How to Make a Music Video
For decades, music videos were a vital piece of any marketing plan when it came to pushing a song or an album from artists with aspirations of reaching the top of the charts. MTV and the networks that followed played them non-stop, and the visuals attached to various singles helped turn them into true smashes.
Then, after TRL’s popularity faded and MTV focused more on reality than true art, it seemed like the age of the music video was over…but this is no longer the case. YouTube has helped usher in a new golden era, and now, the right production can once again take a single from obscurity to No. 1. If everything goes perfectly, everyone will want to share your cut across their social platforms, and things can take off in no time from there, changing your career forever.
But when it comes to doing so, where does one even begin? These steps will help detail how to make a music video.
Choose A Song
This has to be your first step when it comes to making a music video for obvious reasons, and while sometimes it’s the easiest, at other times, it can require some work before you can move on to step two. If you and your band are only releasing one song as a standalone single (or perhaps as the first taste of an album that isn’t ready quite yet), congrats!
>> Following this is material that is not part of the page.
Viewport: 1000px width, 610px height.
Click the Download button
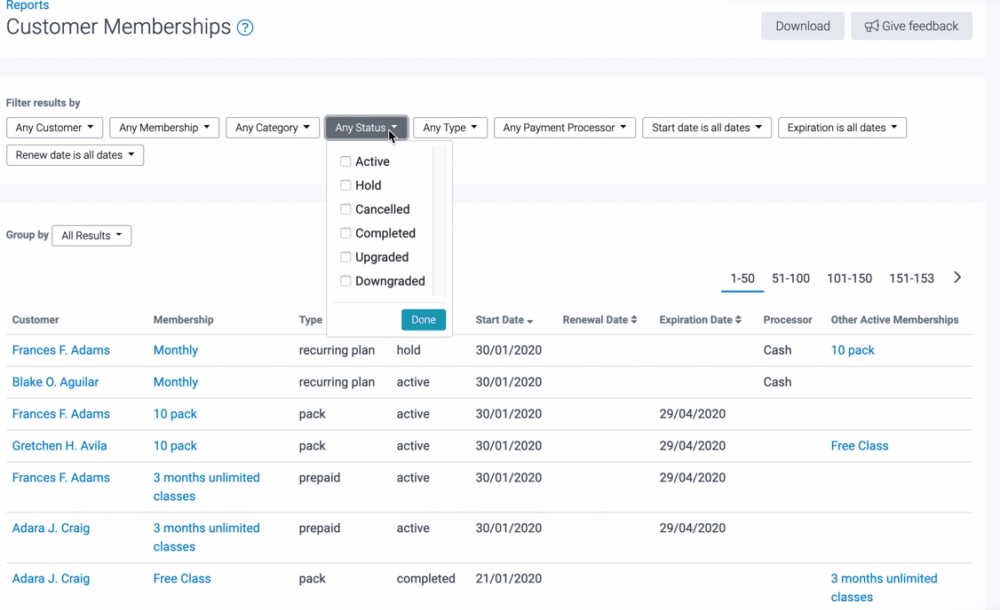click(x=802, y=26)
You already know what your song choice will be.
If you already have your full album ready to go and you’re just starting to roll things out, or perhaps if it’s already out in the world and you’re selecting the next tune to help promote it and keep things running, you could probably use some input when it comes to selecting the perfect tune.
If your album is out, it might be your best bet to stick with whatever song is performing the best in terms of sales and streams. Those are clear indications fans are interested in the cut, and if you can create a video to go along with something they already like and push it properly, you might see it take off in all the right ways.
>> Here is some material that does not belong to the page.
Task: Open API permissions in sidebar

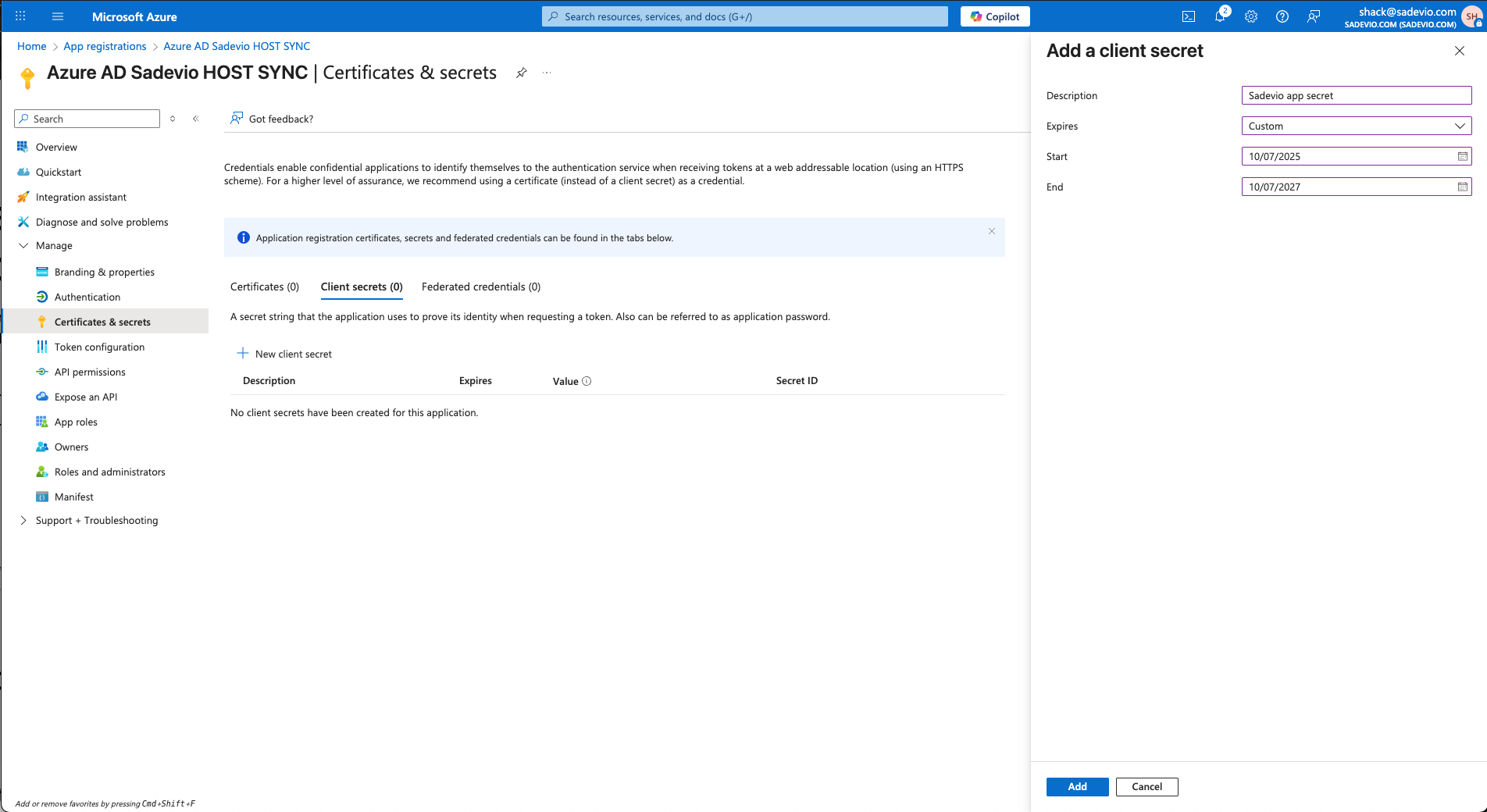Action: [90, 372]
If your album isn’t out yet and you’re trying to choose what might make the biggest splash upon arrival and set your fans up with a smash single (or at least one that performs well), you’ll have to take a different tack. Ask your friends, people you know in the industry, and perhaps even a select group of fans who have proven themselves to be diehard supporters. These people will all be able to give you honest feedback and help you make an informed choice.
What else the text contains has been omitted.